Cyran v. Cyran, 2016-Ohio-7323, 63 N.E.3d 187, ¶ 7-8 (2d Dist.), aff'd, 152 Ohio St.3d
484, 2018-Ohio-24, 97 N.E.3d 487, ¶ 7-8. Hora fails to identify any collateral
consequences which will occur by operation of law. Further, the claims that the company
will make future fraudulent charges and/or impose improper interest charges are purely
speculative, and thus insufficient to overcome the mootness doctrine.
{¶ 19} Finally, although not raised in the context of collateral legal consequences,
Hora claims he was denied a loan due to the existence of the certificate of judgment lien.
However, he has submitted no evidence to support a finding that the lien was the basis
for the denial of the loan. It is just as likely the loan was denied due to the bankruptcy
filing or to a lack of sufficient collateral.

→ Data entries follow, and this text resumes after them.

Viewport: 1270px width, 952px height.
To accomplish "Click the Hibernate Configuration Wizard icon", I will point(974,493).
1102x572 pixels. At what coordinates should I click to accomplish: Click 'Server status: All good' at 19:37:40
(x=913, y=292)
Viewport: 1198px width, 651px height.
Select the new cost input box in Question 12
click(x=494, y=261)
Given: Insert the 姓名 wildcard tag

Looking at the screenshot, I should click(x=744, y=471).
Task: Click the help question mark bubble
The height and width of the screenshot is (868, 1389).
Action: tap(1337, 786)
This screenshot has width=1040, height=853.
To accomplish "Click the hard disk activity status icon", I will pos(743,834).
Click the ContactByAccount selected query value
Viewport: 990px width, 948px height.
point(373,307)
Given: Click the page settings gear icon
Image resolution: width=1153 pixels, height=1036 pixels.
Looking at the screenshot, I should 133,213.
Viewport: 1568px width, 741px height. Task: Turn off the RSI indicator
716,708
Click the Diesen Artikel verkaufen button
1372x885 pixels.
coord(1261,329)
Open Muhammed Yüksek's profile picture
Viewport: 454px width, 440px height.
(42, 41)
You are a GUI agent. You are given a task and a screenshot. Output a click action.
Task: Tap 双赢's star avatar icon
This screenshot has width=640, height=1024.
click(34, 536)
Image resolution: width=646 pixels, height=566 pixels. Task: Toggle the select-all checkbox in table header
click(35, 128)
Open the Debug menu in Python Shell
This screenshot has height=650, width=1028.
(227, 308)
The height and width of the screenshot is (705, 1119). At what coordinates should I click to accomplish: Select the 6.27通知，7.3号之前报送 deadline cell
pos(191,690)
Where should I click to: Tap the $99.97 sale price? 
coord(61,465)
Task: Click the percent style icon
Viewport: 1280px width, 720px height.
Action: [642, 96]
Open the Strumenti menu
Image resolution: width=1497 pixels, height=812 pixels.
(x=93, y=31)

In any event, we will not speculate as to the
possibility that the certificate of judgment may result in the denial of future loan requests.
Further, given the resolution of the bankruptcy case, Hora has the ability to petition the
trial court for a notice of satisfaction and release regarding the certificate of judgment. In
other words, any claim that the certificate of judgment will cause collateral consequences
is without merit as Hora has a mechanism for voiding the lien.
{¶ 20} We conclude that any issues of whether the trial court properly denied
Hora’s motion for Civ.R. 60(B) relief and whether it correctly determined the issue of the
accounting on the subject promissory note have been rendered moot because Hora’s
debt, memorialized by the promissory note, was discharged in the federal bankruptcy
court proceedings. Hora has failed to dispute that discharge and has failed to
demonstrate the applicability of any of the exceptions to the mootness doctrine.
Therefore, we need not address the issues raised in his appellate brief.

Outcome: Because Hora’s claims on appeal are moot, this appeal is dismissed.